Roman Catholic diocese in Nigeria

The Roman Catholic Diocese of Minna (Minnaën(sis)) is a diocese located in the city of Minna in the ecclesiastical province of Kaduna in Nigeria.

==History==
- 9 November 1964: Established as Apostolic Prefecture of Minna from Metropolitan Archdiocese of Kaduna
- 17 September 1973: Promoted as Diocese of Minna

==Special churches==
The Cathedral is St. Michael's Cathedral in Minna.

==Leadership==
- Prefects Apostolic of Minna (Roman rite)
  - Father Edmund Joseph Fitzgibbon, S.P.S. (25 November 1964 – 17 September 1973), resigned; future Bishop
- Bishops of Minna (Roman rite)
  - Bishop Christopher Shaman Abba (17 September 1973 – 5 June 1996), appointed Bishop of Yola
  - Bishop Martin Igwe Uzoukwu (since 5 June 1996)
  - Bishop Luka Sylvester Gopep (Auxillary Bishop since 9 September 2020)

==Persecution==
On 15 January 2023, suspected Fulani herdsmen attacked the residence of the parish priests of Kafin Koro. They set fire to the house.
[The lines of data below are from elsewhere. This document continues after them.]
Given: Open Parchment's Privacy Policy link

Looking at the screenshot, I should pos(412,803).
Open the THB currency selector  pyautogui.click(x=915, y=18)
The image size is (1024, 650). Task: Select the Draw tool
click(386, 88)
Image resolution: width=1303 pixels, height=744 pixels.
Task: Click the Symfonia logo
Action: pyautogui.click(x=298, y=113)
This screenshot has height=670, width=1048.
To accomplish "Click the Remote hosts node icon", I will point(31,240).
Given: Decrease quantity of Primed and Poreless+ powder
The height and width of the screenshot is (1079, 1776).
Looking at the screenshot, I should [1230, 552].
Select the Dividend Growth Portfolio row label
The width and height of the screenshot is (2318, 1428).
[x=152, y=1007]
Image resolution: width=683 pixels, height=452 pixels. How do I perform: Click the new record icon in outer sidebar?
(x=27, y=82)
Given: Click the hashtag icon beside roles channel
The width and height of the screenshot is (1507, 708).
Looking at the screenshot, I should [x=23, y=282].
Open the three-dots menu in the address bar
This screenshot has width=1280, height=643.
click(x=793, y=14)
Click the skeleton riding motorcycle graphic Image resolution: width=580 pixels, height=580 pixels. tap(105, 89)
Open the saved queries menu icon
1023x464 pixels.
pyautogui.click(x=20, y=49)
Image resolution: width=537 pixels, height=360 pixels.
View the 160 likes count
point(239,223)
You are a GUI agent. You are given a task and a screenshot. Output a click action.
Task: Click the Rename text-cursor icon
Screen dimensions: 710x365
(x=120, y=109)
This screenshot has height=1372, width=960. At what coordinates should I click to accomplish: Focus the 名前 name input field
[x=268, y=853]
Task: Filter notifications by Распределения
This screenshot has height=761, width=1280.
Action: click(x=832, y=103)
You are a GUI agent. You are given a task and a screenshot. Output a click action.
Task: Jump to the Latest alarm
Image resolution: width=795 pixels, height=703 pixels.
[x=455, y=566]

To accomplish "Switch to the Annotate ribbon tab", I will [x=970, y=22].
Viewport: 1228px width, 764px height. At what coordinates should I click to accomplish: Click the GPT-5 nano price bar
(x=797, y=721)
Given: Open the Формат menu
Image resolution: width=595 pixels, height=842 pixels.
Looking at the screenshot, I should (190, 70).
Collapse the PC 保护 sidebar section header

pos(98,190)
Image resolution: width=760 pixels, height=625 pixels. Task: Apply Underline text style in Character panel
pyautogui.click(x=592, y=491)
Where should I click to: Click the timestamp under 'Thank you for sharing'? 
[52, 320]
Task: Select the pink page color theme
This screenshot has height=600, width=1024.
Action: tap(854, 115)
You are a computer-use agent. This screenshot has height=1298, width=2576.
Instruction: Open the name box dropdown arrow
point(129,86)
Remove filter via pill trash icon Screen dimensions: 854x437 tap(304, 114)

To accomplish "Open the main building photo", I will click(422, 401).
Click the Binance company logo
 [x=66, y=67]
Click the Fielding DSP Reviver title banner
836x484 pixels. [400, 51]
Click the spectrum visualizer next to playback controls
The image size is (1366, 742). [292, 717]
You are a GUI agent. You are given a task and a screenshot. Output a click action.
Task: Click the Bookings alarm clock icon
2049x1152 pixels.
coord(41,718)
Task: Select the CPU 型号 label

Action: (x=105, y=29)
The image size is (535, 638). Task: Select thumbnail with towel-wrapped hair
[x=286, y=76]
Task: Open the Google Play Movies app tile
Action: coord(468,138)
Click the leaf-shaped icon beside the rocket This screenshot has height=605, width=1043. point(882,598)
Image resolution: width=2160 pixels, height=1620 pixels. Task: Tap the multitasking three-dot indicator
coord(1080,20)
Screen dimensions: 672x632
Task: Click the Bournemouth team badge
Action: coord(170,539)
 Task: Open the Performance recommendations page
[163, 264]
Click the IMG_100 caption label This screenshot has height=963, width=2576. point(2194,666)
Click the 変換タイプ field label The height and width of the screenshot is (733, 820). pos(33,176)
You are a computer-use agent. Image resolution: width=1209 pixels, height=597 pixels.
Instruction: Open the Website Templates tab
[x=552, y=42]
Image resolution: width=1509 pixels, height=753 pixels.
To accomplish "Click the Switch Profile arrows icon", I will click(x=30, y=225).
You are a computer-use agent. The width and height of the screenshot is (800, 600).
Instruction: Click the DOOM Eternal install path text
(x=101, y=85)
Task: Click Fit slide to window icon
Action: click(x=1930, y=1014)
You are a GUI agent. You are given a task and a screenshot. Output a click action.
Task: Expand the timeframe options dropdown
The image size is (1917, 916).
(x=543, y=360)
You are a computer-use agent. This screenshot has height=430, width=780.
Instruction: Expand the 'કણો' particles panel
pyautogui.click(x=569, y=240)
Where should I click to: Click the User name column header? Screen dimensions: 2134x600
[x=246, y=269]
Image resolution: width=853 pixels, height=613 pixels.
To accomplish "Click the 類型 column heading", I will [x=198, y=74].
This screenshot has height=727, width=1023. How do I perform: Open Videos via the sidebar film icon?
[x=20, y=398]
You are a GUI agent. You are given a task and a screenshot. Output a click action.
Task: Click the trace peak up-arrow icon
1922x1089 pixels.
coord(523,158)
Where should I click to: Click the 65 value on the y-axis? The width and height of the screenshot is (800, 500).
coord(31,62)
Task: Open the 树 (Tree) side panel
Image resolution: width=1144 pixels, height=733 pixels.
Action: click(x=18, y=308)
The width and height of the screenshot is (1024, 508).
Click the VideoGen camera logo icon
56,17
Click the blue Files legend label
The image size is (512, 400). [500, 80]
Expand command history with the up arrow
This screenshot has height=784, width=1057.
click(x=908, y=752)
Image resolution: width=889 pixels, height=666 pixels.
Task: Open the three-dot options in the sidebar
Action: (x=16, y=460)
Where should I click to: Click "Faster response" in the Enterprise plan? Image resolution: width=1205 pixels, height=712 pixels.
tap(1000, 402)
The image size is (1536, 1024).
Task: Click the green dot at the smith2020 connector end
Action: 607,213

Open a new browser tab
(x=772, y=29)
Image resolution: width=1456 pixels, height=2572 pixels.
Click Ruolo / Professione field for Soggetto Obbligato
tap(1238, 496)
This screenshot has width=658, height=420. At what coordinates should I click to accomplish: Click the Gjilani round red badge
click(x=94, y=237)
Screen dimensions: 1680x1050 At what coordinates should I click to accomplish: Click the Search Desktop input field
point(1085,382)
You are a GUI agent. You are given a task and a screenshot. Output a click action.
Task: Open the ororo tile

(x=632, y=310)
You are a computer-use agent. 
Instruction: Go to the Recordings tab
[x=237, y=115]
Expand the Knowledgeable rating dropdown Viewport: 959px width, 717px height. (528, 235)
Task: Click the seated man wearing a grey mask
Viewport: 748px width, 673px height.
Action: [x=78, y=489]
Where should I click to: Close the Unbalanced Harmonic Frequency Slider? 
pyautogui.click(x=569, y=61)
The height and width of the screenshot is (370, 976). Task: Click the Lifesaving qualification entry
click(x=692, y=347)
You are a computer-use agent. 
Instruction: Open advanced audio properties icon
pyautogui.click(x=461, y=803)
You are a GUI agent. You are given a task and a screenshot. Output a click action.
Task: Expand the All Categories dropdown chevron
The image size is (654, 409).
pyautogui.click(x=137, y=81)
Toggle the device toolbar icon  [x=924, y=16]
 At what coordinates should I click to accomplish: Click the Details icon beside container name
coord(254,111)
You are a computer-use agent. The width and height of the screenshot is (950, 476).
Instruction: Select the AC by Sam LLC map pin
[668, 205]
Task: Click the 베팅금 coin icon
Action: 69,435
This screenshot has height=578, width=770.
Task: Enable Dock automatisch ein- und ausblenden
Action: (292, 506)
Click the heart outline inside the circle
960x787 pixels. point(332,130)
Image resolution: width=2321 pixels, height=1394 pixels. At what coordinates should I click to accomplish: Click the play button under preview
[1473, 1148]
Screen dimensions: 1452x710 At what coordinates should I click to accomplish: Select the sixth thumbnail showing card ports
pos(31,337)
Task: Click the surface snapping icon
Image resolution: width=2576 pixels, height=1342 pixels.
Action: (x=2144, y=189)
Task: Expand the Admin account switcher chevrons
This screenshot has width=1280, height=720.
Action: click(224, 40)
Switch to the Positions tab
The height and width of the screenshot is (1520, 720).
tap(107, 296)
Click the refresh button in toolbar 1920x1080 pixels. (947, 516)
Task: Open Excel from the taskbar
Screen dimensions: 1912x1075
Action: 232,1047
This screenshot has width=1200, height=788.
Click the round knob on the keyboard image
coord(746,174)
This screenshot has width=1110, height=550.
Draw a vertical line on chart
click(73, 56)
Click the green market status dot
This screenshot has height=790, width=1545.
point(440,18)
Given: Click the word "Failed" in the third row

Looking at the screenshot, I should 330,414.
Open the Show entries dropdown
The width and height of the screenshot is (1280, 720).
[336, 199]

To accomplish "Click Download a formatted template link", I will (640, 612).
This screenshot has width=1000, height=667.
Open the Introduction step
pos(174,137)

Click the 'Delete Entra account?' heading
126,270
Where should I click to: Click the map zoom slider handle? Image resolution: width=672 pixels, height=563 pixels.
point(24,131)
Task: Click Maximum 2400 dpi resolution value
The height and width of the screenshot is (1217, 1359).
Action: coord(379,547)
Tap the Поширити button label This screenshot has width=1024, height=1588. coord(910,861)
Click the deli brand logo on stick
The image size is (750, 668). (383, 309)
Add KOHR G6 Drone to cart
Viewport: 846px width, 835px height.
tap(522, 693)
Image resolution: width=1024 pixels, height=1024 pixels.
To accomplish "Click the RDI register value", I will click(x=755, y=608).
Fr Collins managed to escape the burning building and was shot in the leg, but Fr Isaac Achi was burned to death.

Fr Paul Sanogo, and Brother Melchior Mahinini, originally from Mali and from Tanzania, respectively, were kidnapped on 2 August. The priest and seminarian belong to the Missionaries of Africa. They were both released on 23 August, physically unharmed, though traumatised.